Berdasarkan uraian latar belakang maka penulis tertarik untuk melakukan penelitian
tentang Pengaruh lingkungan fisik terhadap perkembangan jentik di sekolah dasar
wilayah Kecamatan Nanga Tayap.
B. Rumusan Masalah
Berdasarkan latar belakang masalah tersebut, fokus permasalahan penelitian dapat
dirumuskan sebagai berikut: apakah ada pengaruh lingkungan fisik terhadap
perkembangan jentik?
C. Metode Penelitian
Jenis penelitian ini adalah dengan pendekatan kuantitatif melalui observasional analitik
menggunakan pendekatan cross sectional.

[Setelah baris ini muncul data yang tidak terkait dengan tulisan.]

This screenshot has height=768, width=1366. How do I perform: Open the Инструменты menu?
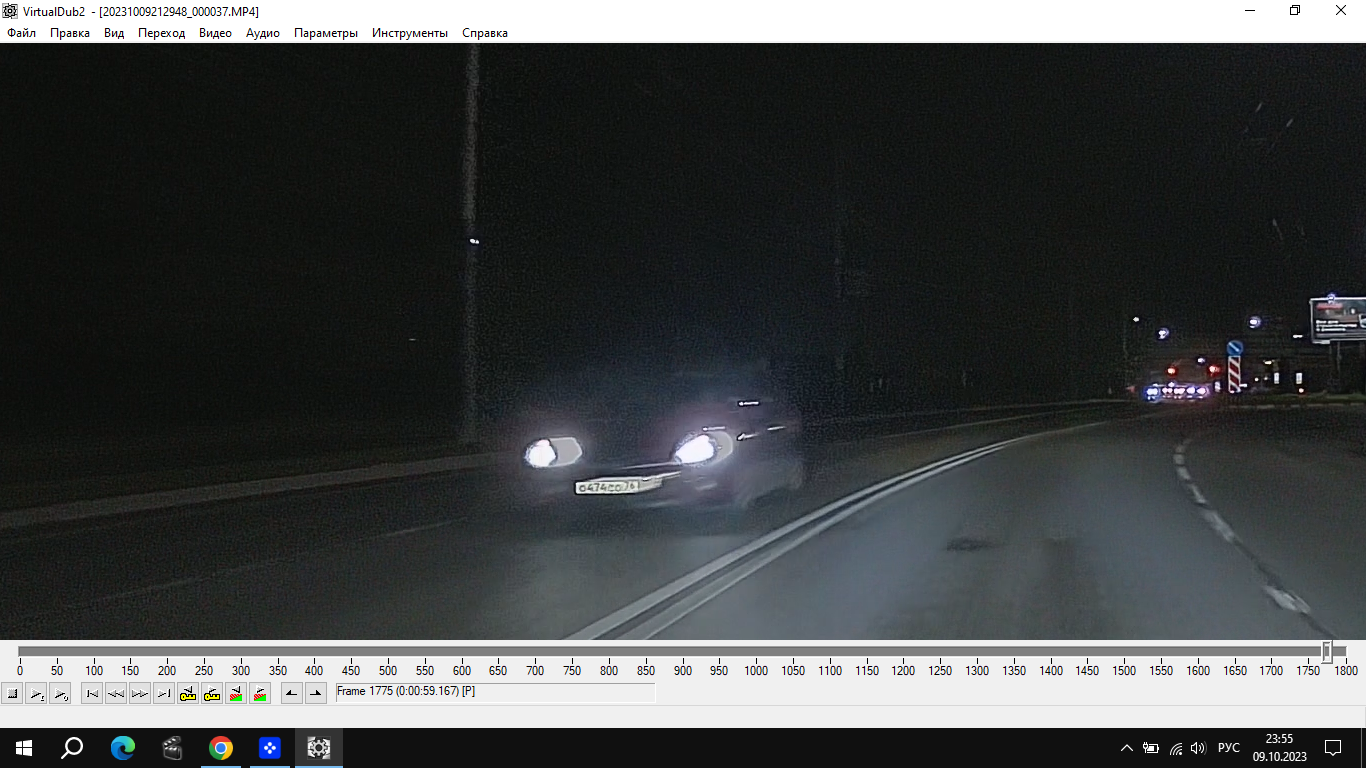410,33
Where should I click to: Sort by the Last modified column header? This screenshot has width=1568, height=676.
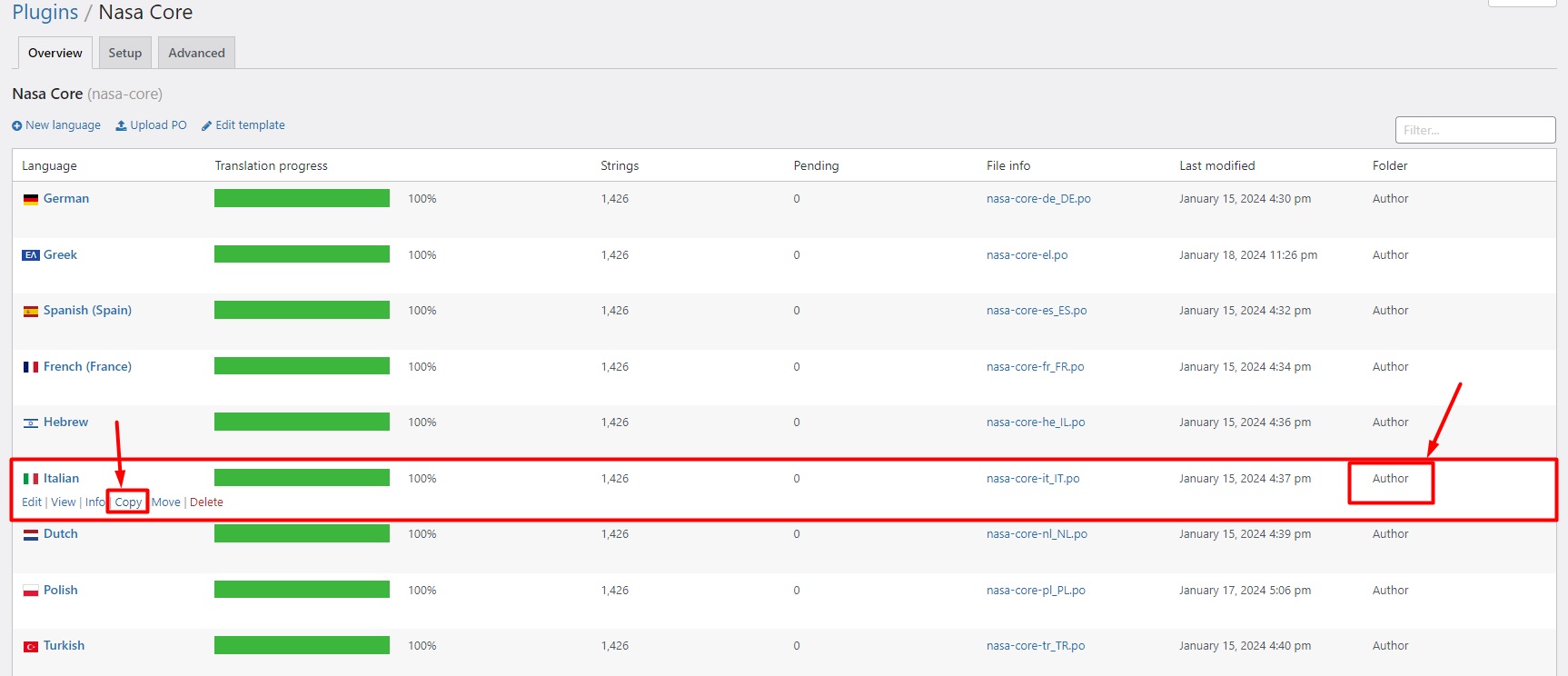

Pengambilan data dalam penelitian ini telah
dilaksanakan pada bulan September – Desember 2018 di 25 sekolah dasar yang berada
di wilayah Kecamatan Nanga Tayap, Kabupaten Ketapang, Provinsi Kalimantan Barat.
Populasi penelitian ini adalah sebanyak 30 sekolah dasar dari 44 sekolah dasar yang ada
di Kecamatan Nanga Tayap.
D. Tujuan Penelitian
Tujuan dari penelitian ini adalah untuk mengetahui apakah lingkungan fisik berpengaruh
terhadap perkembangan jentik di Sekolah Dasar Wilayah Kecamatan Nanga Tayap
E. Manfaat Penelitian
Bagi kepala sekolah di setiap sekolah khususnya untuk sekolah dasar yang memiliki
kepadatan larva Aedes sp tinggi agar menciptakan kondisi lingkungan sekolah yang sehat
dengan cara meningkatkan penerangan atau pencahayaan pada setiap ruangan terutama
ruangan yang mempunyai kontainer seperti kamar mandi agar tidak menjadi tempat
perkembangbiakan larva Aedes sp, melakukan pemeriksaan larva Aedes sp secara berkala
yaitu setiap enam bulan di lingkungan sekolah, serta mengembalikan fungsi drainase di
lingkungan sekolah khususnya pada peralihan musim kemarau ke penghujan.